“Neveah” (heaven backwards) is New York-based Mhysa’s second album, and her first for Hyperdub. It’s a good fit for the label sonically, with its combination of glitchy, complex electronica beat work, quirky sounds, downtempo attitude and slight swagger feeling right at home. It’s been labelled as R&B, but that’s a bit of a stretch, and lyrically there’s some validity in that but this is much more ‘out there’, on the outer boundaries of post-dubstep.
Tracks typical of this sound include a fascinatingly edgy resonance of “Sad Slutty Baby Wants More For The World”, a deep atmospheric electronica piece which almost overwhelms itself with feedback. “Breaker Of Chains” sounds like trip-hop that’s been stripped back to barely an acapella and some found sounds, while “Sanaa Lathan” is a more fully-rounded lo-fi rap vibe compared to the less-is-more approach of most of the other tracks. Incidentally “Sanaa Lathan” and “Brand Nu” play back-to-back in a single YouTube video that embodies well the flavour of sexuality and attitude of these tracks.
It’s in the more vocal-heavy and lyric-heavy tracks that the challenge lies. Mhysa’s expression here lays everything on the line, her passions and insecurities, with very little filter (and plenty of swears and sexual references). Although vocally strong on some tracks, like the seemingly frustrated “W Me”, there’s a fragility and full-on weakness in tracks like “Before The World Ends” which isn’t going to win any singing competitions but will grab a lot of attention for its honesty that borders on vulnerability.
There are 18 tracks but many of these are skits or thirty-second sketches that border on genuinely random, ranging from an unexpected acapella of “When The Saints Go Marching In” that preludes the more complete version at the end, to the downright odd “Na Na Drift”. Instrumental items like the two minutes of “Honey, Sweetie, Baby” hint at a whole other, deeper more extensive electronica album that might be inside Mhysa itching to get out.

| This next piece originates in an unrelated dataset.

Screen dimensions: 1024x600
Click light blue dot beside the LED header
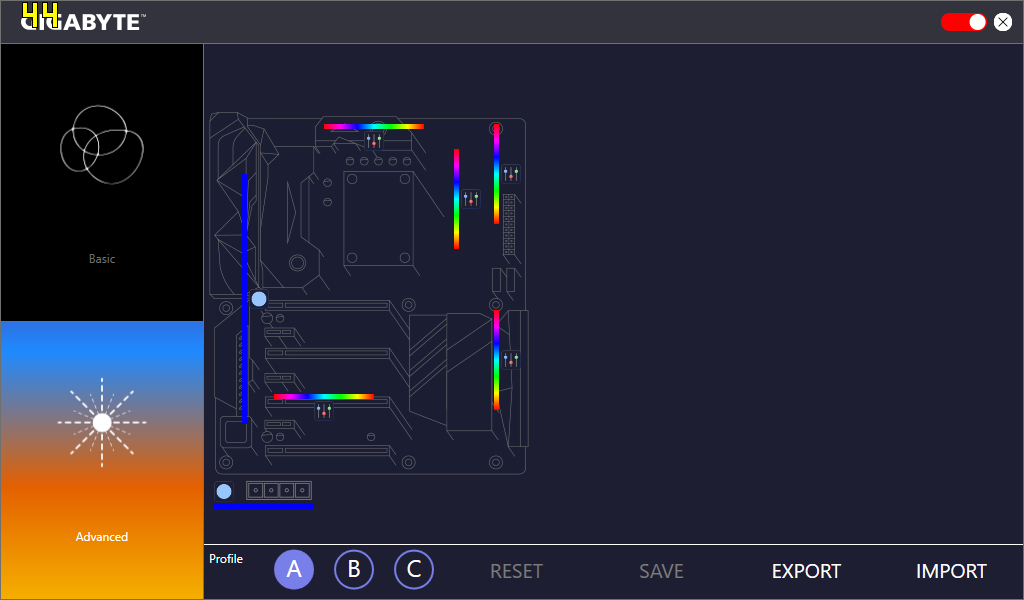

It’s a refreshingly experimental and personal work that really speaks volumes of Mhysa’s character and vibe, complemented by measured and sympathetic electronica work. The odder aspects and unusual album structure will be off-putting to more casual listeners, but if you’re looking for a bold musical expression of wallowing in isolation and insecurity- particularly around the Valentines’ Day release date- then this is both an unusual and very deep dive in that direction.